Instructions to follow >> Return the listing below line for line with nothing changed, but leave out the pictures.

═════ Data for processing

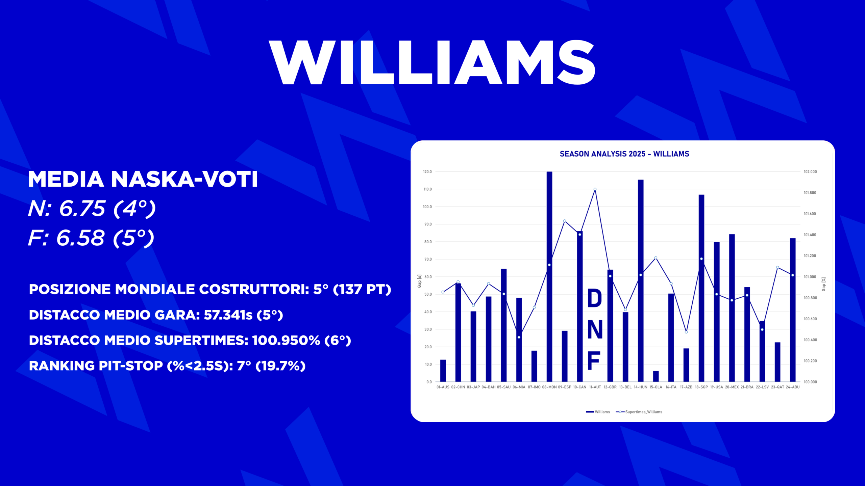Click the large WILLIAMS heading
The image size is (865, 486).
pos(432,62)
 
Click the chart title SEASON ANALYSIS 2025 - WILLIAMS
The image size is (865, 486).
pos(624,154)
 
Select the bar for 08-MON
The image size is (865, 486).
pos(549,277)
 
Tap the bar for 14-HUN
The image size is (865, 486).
pos(641,281)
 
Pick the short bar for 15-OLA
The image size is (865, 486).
pos(656,376)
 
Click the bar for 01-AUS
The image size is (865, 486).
pos(443,371)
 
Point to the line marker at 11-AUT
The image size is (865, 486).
pos(595,189)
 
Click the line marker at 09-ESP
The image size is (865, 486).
pos(565,221)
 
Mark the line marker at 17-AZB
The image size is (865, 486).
pos(686,332)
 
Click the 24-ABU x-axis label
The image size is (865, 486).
pos(793,387)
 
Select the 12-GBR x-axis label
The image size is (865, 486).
pos(610,387)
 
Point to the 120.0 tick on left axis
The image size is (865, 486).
pos(427,172)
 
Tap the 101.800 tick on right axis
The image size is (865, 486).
pos(810,193)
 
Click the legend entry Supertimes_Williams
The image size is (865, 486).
pos(639,412)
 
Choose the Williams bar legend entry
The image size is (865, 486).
pos(598,412)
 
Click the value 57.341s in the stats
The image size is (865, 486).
pos(228,315)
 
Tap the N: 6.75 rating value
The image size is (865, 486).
pos(67,208)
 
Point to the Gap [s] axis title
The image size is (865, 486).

══════════

Task solution >>
Click the large WILLIAMS heading
The image size is (865, 486).
pos(432,62)
 
Click the chart title SEASON ANALYSIS 2025 - WILLIAMS
The image size is (865, 486).
pos(624,154)
 
Select the bar for 08-MON
The image size is (865, 486).
pos(549,277)
 
Tap the bar for 14-HUN
The image size is (865, 486).
pos(641,281)
 
Pick the short bar for 15-OLA
The image size is (865, 486).
pos(656,376)
 
Click the bar for 01-AUS
The image size is (865, 486).
pos(443,371)
 
Point to the line marker at 11-AUT
The image size is (865, 486).
pos(595,189)
 
Click the line marker at 09-ESP
The image size is (865, 486).
pos(565,221)
 
Mark the line marker at 17-AZB
The image size is (865, 486).
pos(686,332)
 
Click the 24-ABU x-axis label
The image size is (865, 486).
pos(793,387)
 
Select the 12-GBR x-axis label
The image size is (865, 486).
pos(610,387)
 
Point to the 120.0 tick on left axis
The image size is (865, 486).
pos(427,172)
 
Tap the 101.800 tick on right axis
The image size is (865, 486).
pos(810,193)
 
Click the legend entry Supertimes_Williams
The image size is (865, 486).
pos(639,412)
 
Choose the Williams bar legend entry
The image size is (865, 486).
pos(598,412)
 
Click the value 57.341s in the stats
The image size is (865, 486).
pos(228,315)
 
Tap the N: 6.75 rating value
The image size is (865, 486).
pos(67,208)
 
Point to the Gap [s] axis title
The image size is (865, 486).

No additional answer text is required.